▶ _Extracted records_:
____________________
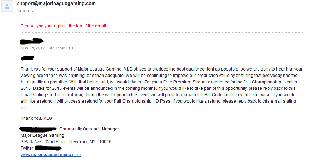Expand the 'to me' details arrow
This screenshot has height=160, width=310.
point(33,11)
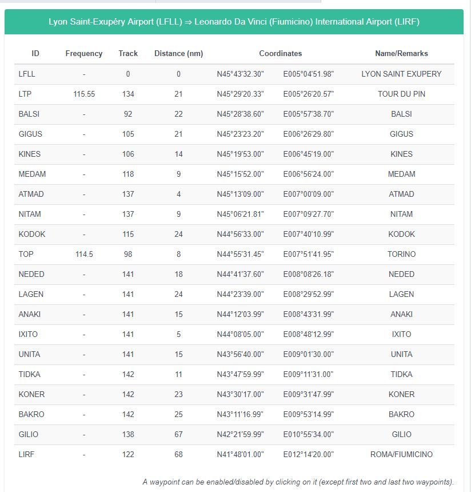Toggle the NITAM waypoint
This screenshot has width=471, height=492.
234,215
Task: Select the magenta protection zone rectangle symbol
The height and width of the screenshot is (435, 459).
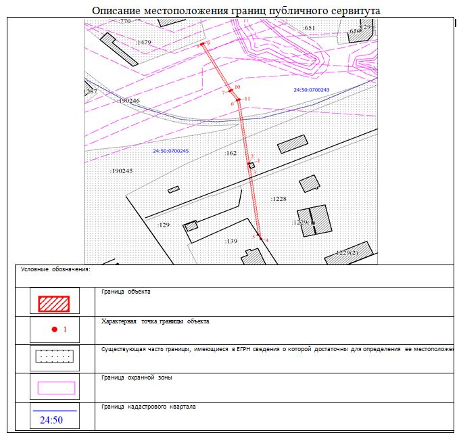Action: point(55,388)
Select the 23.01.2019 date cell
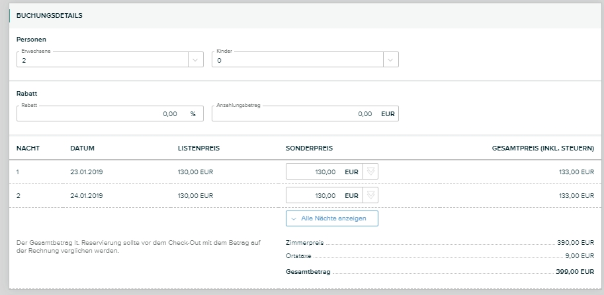This screenshot has width=604, height=295. pyautogui.click(x=87, y=172)
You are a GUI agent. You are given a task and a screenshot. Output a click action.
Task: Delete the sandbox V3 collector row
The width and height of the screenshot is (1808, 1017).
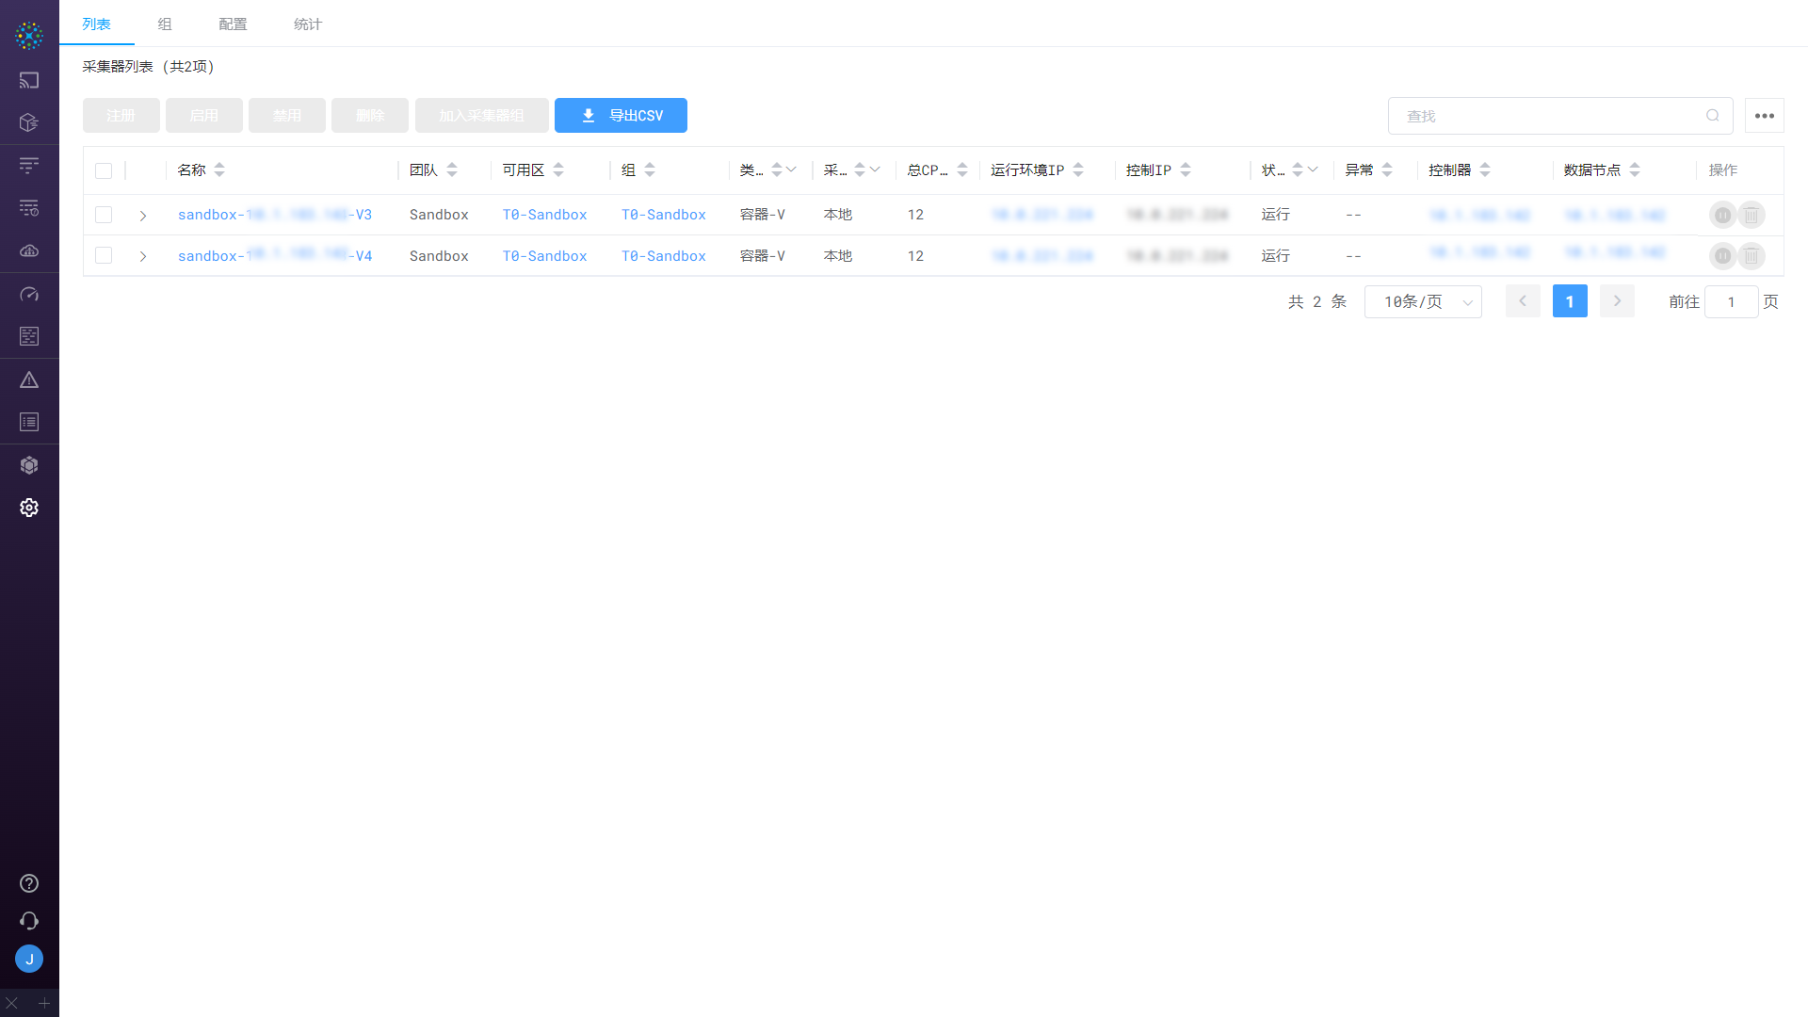point(1752,216)
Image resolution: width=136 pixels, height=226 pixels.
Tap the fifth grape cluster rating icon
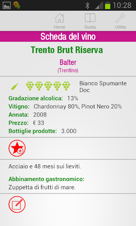click(x=66, y=86)
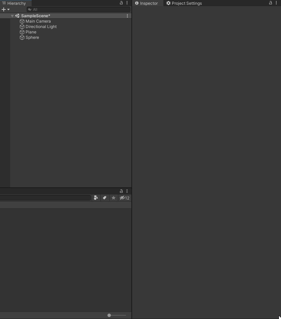Select the Main Camera cube icon
Viewport: 281px width, 319px height.
[22, 21]
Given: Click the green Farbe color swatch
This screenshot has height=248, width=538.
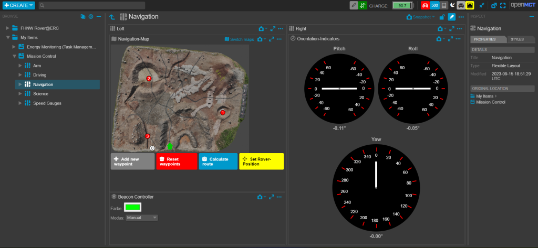Looking at the screenshot, I should click(133, 208).
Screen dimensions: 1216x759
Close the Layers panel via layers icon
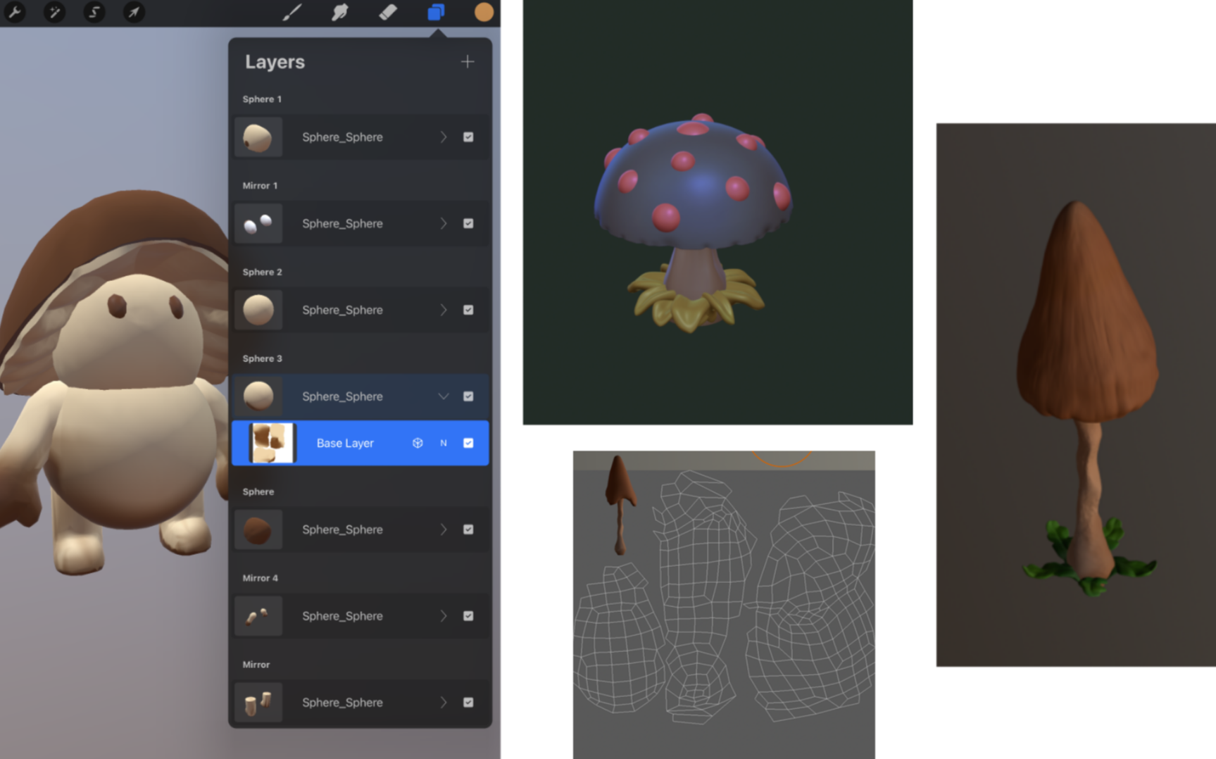(x=436, y=12)
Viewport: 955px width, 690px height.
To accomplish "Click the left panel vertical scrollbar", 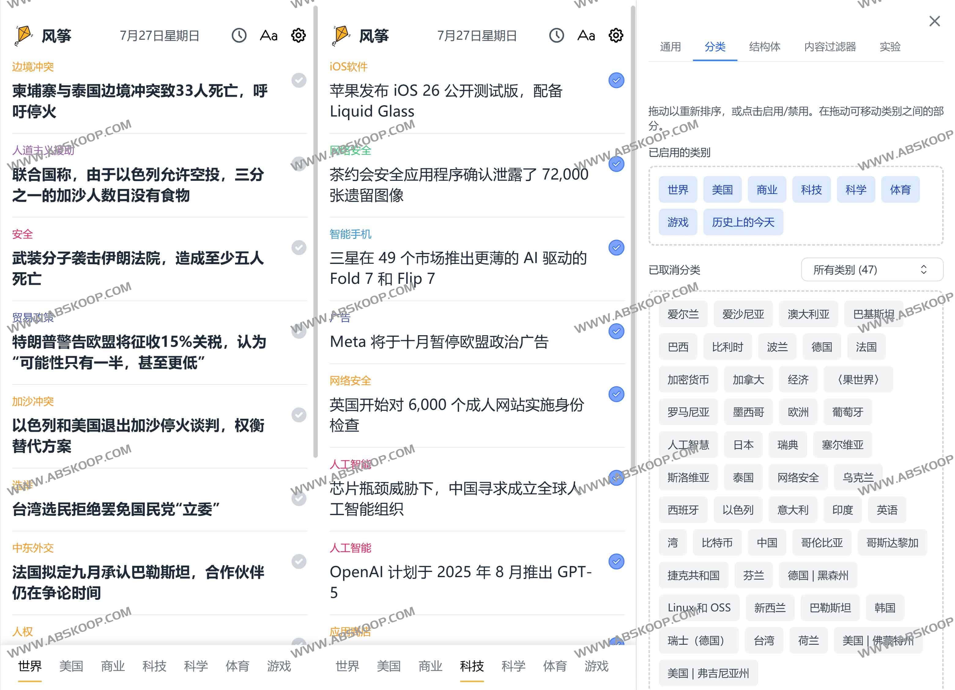I will (x=315, y=232).
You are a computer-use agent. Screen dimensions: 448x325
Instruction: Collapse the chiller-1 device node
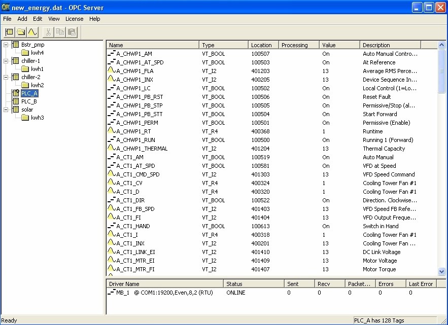pos(6,61)
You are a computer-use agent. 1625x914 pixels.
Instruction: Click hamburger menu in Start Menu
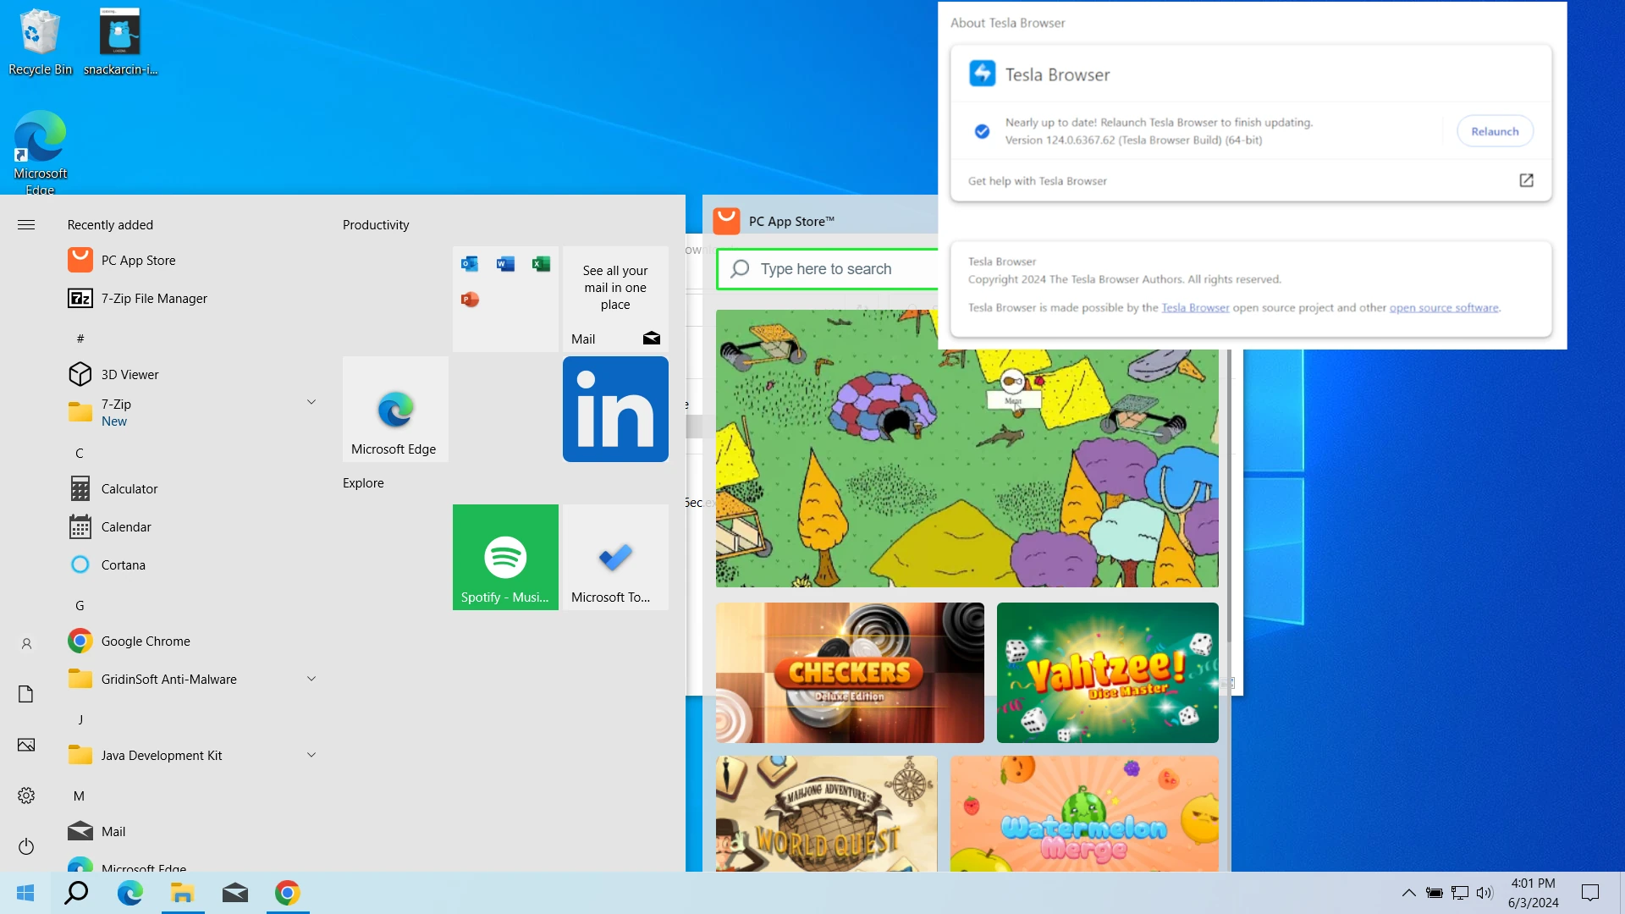pos(25,224)
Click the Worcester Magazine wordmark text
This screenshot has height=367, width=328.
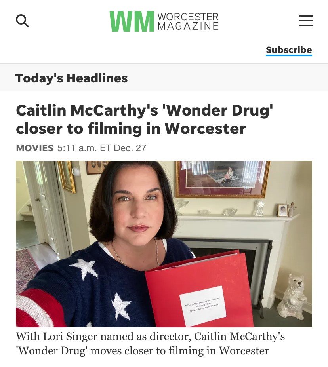coord(188,21)
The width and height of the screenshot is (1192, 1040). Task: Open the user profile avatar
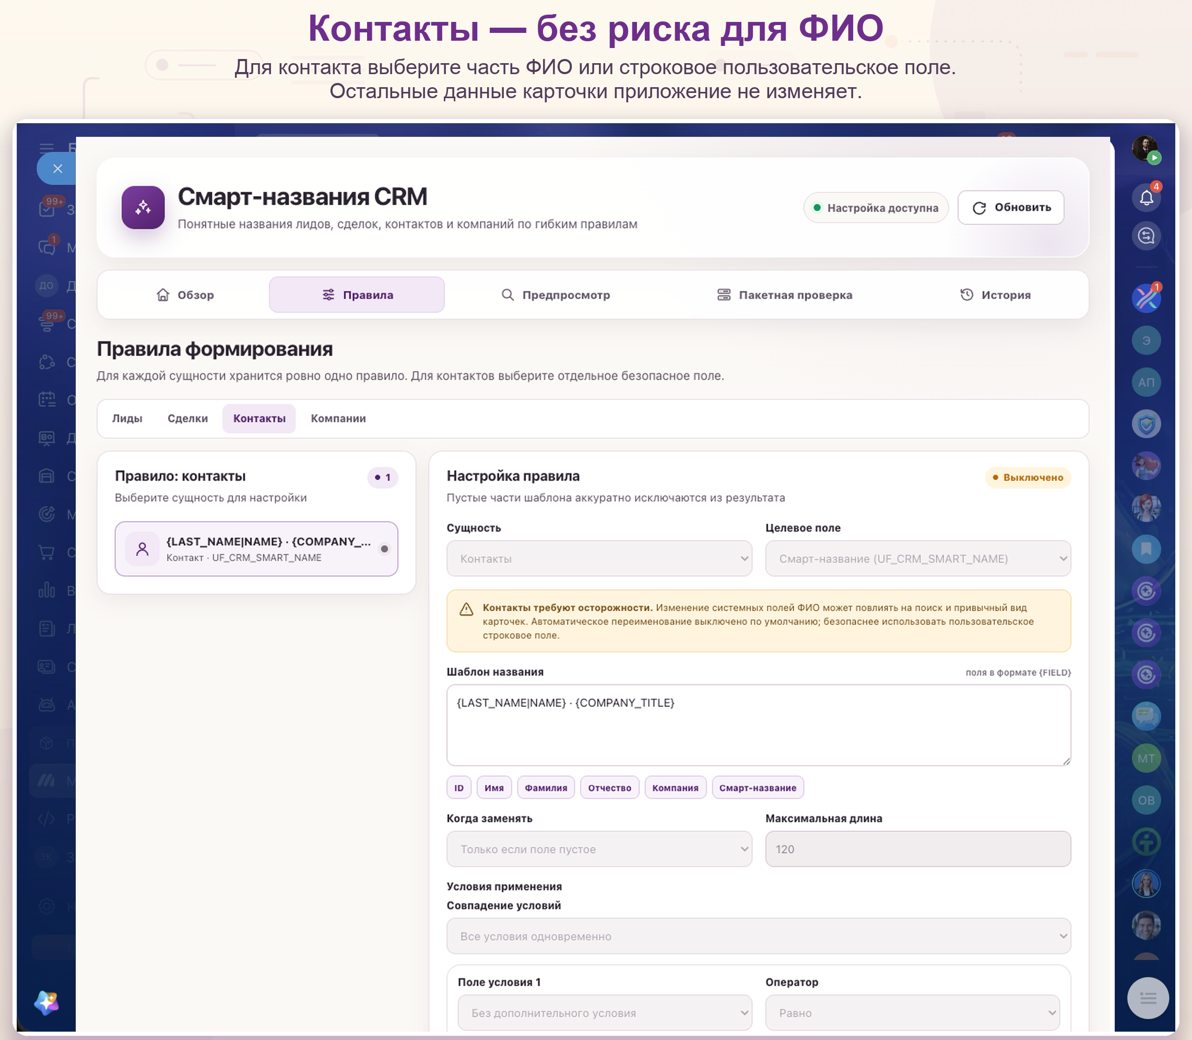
____________________
▶ _Problem details_:
Render the entries from their beginning through the line containing "This screenshot has width=604, height=295.", inclusive, as a Markdown table with the columns Row and Line, one row per line and no rows for blank lines. Leave the pictures out of the table.

▶ _Exercise output_:
| Row | Line |
|---|---|
| 1 | Expand the 'to me' details arrow |
| 2 | This screenshot has height=160, width=310. |
| 3 | point(33,11) |
| 4 | Toggle the NITAM waypoint |
| 5 | This screenshot has width=471, height=492. |
| 6 | 234,215 |
| 7 | Task: Select the magenta protection zone rectangle symbol |
| 8 | The height and width of the screenshot is (435, 459). |
| 9 | Action: point(55,388) |
| 10 | Select the 23.01.2019 date cell |
| 11 | This screenshot has width=604, height=295. pyautogui.click(x=87, y=172) |